THE PROBLEM:
Using the string "height" as the key, pull each matching line out of the records below.

Saved data entries:
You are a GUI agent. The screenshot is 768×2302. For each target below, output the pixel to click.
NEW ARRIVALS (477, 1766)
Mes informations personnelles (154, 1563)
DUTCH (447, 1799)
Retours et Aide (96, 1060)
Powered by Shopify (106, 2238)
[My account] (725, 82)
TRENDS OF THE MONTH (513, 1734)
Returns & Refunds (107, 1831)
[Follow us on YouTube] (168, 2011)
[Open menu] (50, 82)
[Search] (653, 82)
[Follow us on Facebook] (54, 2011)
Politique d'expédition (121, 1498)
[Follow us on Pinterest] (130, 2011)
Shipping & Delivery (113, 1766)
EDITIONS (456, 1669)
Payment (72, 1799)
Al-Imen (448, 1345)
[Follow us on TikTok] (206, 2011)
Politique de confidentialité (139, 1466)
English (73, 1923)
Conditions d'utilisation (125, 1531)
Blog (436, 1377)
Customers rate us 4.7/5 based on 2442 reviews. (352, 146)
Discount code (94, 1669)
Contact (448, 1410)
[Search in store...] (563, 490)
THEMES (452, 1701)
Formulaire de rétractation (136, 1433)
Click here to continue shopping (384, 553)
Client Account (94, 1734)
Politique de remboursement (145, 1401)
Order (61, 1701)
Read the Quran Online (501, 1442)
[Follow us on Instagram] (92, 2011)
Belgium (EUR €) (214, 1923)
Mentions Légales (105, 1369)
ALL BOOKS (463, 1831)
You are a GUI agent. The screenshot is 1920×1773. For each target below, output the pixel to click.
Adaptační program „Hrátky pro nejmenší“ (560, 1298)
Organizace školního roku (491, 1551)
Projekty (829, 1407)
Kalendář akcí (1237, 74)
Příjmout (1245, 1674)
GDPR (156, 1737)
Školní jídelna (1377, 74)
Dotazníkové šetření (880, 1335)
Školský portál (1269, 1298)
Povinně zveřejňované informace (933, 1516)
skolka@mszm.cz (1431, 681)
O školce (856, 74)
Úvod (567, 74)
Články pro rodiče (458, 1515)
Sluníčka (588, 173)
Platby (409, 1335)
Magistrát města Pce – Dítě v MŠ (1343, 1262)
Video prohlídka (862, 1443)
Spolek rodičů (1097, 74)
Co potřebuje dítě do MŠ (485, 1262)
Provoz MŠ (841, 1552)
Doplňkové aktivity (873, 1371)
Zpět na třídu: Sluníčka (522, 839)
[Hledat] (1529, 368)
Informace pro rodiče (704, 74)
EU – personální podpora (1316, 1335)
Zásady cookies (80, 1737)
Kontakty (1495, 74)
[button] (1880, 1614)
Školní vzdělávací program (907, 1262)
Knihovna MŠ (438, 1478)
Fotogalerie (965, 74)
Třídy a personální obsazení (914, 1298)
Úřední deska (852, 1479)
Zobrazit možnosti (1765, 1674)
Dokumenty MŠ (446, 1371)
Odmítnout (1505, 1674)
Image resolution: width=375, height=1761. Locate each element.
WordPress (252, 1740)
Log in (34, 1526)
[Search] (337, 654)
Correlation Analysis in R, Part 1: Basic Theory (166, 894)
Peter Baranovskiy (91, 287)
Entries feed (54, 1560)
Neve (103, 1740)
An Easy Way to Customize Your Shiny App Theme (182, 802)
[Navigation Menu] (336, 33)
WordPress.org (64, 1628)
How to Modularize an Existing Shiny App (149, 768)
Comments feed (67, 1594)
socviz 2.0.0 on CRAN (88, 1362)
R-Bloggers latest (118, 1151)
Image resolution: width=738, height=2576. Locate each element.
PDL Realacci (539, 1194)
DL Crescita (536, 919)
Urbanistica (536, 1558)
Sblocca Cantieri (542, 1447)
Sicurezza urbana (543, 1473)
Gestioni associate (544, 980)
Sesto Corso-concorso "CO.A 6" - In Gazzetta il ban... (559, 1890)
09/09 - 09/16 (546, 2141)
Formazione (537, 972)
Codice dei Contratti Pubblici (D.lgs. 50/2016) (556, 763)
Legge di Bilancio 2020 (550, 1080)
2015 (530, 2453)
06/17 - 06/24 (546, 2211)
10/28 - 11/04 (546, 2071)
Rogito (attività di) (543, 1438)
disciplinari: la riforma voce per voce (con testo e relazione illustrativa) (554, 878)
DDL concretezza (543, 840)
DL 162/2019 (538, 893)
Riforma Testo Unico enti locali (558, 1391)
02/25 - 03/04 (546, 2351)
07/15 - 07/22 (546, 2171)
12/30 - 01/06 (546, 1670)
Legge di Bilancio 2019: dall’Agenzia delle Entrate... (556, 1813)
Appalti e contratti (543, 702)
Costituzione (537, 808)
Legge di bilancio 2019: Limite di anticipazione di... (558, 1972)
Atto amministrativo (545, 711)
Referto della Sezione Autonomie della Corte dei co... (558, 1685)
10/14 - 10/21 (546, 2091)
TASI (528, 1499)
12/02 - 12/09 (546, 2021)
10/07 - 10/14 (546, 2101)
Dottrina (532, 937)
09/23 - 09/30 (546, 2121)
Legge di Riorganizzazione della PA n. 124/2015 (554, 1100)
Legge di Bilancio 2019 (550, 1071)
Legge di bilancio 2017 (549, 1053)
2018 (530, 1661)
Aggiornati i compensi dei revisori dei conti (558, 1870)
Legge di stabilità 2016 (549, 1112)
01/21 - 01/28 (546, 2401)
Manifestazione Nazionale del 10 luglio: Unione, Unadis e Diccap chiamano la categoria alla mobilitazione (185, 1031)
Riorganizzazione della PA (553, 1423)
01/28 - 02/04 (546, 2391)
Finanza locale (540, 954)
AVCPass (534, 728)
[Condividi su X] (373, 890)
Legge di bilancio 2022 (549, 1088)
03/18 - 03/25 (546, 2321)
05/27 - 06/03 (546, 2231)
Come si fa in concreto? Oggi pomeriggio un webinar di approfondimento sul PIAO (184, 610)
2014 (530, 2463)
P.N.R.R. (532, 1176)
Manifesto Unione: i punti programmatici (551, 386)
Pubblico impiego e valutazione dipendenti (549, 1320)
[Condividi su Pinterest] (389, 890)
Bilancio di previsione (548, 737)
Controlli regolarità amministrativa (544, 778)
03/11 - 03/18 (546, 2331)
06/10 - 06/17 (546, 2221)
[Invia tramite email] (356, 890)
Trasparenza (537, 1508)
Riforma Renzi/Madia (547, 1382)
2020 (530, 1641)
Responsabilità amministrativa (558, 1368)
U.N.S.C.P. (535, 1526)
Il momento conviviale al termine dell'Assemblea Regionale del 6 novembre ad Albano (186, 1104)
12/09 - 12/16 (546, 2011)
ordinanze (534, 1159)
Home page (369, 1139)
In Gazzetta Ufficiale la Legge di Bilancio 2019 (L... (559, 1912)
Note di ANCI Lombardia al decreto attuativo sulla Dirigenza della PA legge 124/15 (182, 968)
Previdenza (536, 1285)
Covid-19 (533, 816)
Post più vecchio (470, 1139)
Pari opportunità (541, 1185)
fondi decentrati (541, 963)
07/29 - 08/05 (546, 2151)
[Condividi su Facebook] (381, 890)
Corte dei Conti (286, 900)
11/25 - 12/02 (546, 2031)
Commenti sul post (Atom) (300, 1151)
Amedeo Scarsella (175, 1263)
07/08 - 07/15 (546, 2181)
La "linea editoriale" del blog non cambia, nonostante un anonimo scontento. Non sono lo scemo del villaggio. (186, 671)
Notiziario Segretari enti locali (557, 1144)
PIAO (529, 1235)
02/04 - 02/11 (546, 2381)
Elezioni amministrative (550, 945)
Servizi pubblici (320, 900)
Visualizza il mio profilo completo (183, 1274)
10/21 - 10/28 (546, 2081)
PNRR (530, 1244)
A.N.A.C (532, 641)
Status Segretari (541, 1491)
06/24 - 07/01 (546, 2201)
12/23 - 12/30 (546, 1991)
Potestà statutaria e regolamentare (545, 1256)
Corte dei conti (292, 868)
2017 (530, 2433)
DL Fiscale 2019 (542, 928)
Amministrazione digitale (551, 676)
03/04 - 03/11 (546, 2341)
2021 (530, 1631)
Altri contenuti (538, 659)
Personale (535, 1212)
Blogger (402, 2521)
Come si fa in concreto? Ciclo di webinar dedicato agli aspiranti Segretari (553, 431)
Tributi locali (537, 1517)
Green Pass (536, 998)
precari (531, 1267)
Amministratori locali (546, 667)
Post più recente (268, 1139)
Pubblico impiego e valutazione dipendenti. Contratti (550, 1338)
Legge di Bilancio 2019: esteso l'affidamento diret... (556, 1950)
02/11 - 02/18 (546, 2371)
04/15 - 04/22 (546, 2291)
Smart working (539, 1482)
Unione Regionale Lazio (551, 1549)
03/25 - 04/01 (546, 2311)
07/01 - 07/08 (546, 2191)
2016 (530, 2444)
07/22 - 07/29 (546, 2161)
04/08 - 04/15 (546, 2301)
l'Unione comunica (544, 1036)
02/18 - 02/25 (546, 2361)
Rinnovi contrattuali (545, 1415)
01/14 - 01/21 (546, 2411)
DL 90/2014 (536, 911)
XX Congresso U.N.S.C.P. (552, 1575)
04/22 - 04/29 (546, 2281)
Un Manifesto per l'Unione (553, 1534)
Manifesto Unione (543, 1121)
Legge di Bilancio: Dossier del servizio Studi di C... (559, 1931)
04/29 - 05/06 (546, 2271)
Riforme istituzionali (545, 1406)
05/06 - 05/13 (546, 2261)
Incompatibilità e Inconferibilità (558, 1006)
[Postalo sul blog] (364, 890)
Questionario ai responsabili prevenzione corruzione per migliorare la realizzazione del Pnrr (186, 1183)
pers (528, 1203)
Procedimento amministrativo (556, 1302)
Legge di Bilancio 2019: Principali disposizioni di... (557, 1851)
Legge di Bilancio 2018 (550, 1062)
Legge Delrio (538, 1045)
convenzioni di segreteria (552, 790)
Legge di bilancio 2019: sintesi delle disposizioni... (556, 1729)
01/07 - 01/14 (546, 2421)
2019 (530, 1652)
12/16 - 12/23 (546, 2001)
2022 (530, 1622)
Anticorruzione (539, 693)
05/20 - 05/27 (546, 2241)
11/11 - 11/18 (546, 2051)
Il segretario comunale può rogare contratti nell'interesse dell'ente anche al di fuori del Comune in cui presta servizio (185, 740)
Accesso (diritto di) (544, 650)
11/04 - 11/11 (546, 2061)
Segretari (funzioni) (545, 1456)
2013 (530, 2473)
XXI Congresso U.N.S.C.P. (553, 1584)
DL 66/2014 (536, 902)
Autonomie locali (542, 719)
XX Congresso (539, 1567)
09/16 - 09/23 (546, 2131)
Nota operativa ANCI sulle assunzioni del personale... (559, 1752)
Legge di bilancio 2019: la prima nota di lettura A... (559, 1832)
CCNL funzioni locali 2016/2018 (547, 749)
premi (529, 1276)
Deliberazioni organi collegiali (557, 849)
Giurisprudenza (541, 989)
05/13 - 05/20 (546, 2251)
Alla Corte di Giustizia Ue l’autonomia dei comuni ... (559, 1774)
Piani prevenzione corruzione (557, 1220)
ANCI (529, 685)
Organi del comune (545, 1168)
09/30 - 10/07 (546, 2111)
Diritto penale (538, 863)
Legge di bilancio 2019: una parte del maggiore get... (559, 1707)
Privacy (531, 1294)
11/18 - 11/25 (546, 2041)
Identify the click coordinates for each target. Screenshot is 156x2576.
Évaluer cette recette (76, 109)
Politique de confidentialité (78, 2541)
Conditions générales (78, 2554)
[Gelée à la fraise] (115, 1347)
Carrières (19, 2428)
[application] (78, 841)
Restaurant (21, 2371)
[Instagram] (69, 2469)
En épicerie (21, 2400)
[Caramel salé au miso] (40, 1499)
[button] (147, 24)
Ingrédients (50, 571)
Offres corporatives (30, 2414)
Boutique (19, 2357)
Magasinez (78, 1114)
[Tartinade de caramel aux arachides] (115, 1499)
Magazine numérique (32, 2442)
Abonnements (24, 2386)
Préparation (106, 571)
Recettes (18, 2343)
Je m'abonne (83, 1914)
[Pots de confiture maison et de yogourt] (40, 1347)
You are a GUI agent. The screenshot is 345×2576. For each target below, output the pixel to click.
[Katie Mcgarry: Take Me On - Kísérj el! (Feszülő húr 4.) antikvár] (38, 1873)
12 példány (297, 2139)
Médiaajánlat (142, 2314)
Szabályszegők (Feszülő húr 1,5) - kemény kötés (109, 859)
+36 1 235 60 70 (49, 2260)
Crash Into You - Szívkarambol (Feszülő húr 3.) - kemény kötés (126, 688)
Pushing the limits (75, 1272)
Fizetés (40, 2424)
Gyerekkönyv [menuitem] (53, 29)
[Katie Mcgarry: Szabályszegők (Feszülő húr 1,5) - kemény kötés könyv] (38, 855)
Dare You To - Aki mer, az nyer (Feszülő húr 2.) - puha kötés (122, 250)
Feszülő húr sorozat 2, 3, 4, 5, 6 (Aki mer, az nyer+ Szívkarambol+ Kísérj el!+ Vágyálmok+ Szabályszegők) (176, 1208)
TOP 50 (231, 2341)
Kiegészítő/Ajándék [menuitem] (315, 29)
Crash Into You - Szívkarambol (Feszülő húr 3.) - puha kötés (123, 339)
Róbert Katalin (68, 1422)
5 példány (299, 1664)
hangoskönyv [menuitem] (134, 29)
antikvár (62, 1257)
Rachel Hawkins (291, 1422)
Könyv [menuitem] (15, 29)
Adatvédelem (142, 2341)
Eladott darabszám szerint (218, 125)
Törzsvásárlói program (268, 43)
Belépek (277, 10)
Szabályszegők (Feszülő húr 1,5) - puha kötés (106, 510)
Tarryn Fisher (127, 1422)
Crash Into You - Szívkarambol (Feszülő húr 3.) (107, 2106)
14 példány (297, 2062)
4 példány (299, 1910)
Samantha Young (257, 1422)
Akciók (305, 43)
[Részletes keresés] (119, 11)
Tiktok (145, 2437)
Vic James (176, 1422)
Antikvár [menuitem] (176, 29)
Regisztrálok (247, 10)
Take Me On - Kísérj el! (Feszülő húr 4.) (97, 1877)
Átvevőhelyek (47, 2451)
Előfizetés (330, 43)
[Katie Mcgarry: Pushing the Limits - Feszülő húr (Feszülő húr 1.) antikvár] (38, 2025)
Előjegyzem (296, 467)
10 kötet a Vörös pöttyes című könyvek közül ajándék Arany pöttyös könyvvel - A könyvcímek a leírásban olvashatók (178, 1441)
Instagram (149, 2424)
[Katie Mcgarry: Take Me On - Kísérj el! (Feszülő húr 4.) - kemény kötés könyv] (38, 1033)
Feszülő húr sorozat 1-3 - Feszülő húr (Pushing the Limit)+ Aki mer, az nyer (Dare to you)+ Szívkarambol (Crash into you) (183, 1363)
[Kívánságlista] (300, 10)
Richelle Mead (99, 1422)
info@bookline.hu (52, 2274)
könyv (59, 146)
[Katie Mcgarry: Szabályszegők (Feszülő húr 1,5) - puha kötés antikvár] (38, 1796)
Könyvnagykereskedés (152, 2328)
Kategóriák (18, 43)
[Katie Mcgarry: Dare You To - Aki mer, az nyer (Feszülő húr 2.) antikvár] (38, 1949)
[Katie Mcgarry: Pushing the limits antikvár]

RESULT FOR THIS TASK:
Image resolution: width=375, height=1761. Locate each element.
Image resolution: width=738, height=2576. Locate each element.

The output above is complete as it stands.